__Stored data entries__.
● ● ● ●
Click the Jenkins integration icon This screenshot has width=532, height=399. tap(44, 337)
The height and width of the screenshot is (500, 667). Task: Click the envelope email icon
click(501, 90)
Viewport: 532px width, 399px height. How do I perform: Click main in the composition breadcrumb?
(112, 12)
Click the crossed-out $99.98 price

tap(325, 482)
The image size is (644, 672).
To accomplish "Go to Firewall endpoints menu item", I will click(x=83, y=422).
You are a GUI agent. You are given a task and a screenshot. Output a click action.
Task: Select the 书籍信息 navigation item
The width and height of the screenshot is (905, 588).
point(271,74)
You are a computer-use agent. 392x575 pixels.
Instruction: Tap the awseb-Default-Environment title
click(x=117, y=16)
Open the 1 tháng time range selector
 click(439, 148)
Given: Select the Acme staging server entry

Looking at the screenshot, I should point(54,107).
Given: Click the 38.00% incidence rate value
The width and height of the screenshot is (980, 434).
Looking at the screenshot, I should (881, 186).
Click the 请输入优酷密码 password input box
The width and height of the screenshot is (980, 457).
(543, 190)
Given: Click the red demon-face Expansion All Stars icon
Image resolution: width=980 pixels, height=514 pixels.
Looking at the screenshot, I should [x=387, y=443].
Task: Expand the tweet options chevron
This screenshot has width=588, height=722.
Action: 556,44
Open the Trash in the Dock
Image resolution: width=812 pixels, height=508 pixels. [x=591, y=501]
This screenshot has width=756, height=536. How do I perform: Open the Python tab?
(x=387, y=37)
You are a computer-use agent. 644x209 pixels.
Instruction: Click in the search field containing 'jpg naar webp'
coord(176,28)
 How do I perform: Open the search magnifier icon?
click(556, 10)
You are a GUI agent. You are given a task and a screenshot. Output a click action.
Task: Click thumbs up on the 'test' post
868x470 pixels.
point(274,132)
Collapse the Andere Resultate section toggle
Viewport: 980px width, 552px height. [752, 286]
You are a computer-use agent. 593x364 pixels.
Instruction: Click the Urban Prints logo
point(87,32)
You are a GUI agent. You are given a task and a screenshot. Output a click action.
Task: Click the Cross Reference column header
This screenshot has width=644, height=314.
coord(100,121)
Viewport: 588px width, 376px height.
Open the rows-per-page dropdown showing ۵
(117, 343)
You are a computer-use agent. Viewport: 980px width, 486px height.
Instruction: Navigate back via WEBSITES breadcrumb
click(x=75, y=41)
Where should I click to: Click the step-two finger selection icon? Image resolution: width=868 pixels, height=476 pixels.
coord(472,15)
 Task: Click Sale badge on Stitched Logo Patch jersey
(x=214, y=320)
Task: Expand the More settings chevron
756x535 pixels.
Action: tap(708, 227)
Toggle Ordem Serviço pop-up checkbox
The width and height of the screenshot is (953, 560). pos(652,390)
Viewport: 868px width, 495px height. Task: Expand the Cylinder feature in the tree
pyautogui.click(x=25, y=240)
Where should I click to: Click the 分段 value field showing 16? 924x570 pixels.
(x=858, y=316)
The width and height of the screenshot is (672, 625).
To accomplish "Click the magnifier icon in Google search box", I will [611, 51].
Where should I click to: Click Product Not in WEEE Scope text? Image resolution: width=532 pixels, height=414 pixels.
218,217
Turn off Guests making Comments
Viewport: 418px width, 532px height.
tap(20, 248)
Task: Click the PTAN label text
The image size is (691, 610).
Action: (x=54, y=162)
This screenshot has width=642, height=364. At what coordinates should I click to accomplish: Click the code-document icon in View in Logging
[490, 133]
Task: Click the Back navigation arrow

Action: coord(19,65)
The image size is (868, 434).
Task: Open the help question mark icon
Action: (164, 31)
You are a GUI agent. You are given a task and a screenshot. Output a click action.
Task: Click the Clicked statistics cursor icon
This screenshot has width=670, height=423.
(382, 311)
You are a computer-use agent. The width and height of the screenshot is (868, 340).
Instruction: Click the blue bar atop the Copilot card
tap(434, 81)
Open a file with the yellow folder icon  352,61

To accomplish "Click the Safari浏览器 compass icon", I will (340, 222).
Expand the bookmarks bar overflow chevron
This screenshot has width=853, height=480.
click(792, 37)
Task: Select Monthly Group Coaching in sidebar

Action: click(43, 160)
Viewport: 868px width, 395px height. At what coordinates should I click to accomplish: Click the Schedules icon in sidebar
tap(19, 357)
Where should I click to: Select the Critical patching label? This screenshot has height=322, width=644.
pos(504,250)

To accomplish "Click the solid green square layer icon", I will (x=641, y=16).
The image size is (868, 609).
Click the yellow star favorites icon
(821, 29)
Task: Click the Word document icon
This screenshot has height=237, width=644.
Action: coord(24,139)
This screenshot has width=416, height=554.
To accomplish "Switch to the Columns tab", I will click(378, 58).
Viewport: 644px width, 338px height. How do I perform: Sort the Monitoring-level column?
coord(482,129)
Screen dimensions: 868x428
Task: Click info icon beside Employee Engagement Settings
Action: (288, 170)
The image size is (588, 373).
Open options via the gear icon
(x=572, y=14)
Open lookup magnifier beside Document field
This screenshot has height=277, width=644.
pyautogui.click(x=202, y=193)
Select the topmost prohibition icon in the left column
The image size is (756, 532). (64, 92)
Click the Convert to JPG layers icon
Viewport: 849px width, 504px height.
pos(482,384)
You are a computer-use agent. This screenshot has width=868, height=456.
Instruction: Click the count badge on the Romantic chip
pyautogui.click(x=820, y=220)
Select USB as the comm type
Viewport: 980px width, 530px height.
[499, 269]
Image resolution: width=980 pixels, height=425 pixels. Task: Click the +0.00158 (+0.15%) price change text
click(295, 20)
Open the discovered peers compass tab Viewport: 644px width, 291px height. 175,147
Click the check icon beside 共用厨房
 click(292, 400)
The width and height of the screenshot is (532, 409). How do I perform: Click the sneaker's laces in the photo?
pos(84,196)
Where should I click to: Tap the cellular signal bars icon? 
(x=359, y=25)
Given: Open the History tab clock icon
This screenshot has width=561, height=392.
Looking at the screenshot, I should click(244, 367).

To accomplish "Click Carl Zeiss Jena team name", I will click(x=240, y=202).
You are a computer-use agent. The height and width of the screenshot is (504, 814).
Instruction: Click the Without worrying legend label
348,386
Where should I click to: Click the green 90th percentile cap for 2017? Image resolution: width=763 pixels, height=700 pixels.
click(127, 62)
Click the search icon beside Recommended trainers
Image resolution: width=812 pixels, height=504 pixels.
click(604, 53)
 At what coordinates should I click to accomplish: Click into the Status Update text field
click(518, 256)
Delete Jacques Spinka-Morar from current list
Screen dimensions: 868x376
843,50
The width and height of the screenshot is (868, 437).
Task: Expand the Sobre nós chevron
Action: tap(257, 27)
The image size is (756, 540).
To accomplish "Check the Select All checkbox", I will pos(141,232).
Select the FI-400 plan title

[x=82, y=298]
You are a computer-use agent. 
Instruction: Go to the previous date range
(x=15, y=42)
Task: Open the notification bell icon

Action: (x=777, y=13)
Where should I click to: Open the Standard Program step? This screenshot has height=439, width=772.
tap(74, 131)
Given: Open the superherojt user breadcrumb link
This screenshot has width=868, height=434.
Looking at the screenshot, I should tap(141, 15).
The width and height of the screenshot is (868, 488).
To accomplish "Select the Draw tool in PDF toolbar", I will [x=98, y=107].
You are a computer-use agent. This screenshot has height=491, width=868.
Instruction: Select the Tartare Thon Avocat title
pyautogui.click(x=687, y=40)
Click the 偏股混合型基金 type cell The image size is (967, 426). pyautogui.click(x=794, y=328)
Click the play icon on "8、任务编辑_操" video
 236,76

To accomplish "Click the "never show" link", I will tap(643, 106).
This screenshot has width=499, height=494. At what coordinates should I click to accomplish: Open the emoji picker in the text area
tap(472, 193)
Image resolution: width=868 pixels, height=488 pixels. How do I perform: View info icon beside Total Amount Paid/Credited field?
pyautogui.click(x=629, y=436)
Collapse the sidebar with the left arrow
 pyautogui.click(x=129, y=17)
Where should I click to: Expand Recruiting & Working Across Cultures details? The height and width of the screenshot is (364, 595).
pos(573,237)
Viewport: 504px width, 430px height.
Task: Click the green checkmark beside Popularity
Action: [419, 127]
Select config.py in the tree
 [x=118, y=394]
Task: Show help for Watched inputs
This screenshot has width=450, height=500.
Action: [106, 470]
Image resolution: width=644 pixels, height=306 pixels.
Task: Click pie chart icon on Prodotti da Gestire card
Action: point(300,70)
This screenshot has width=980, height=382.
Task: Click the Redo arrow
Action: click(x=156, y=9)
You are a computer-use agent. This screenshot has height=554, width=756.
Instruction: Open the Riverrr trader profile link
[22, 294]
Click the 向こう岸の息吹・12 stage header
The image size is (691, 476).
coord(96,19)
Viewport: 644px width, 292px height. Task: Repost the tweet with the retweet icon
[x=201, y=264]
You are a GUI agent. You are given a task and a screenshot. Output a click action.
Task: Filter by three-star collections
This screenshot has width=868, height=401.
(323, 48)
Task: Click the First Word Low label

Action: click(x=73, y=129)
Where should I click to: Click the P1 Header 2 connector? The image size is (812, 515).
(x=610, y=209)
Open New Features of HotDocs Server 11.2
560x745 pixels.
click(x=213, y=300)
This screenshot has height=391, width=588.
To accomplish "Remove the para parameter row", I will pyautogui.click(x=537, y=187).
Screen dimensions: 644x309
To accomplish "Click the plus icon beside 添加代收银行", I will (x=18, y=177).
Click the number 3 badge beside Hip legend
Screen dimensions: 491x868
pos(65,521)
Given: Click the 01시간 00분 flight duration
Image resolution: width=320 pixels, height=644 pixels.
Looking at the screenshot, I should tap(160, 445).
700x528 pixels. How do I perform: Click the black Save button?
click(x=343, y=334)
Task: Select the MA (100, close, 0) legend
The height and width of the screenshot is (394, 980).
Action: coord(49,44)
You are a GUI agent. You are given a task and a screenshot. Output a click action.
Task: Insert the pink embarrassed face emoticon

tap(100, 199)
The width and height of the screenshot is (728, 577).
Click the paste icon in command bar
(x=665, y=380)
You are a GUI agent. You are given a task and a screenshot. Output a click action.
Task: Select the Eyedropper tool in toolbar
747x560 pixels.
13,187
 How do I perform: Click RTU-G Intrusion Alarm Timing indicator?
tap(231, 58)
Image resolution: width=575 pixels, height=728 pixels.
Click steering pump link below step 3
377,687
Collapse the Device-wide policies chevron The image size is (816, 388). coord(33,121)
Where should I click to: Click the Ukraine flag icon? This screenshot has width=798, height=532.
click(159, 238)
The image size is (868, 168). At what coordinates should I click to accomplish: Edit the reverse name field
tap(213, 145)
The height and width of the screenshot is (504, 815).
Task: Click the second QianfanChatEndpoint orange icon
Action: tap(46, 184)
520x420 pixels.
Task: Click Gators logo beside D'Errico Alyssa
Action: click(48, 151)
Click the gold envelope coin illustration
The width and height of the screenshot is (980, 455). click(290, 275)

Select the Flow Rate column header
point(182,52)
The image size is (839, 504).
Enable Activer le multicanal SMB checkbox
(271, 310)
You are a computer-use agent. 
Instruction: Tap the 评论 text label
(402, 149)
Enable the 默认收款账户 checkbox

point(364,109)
● ● ● ●
__Task goal__. Print, from the entries above, the line with "This screenshot has width=642, height=364.", the line with "You are a computer-use agent. The width" and all lines between them, exactly and with nothing else.

__Result of the task__.
This screenshot has width=642, height=364. At what coordinates should I click to accomplish: Click the code-document icon in View in Logging
[490, 133]
Task: Click the Back navigation arrow

Action: coord(19,65)
The image size is (868, 434).
Task: Open the help question mark icon
Action: (164, 31)
You are a GUI agent. You are given a task and a screenshot. Output a click action.
Task: Click the Clicked statistics cursor icon
This screenshot has width=670, height=423.
(382, 311)
You are a computer-use agent. The width and height of the screenshot is (868, 340).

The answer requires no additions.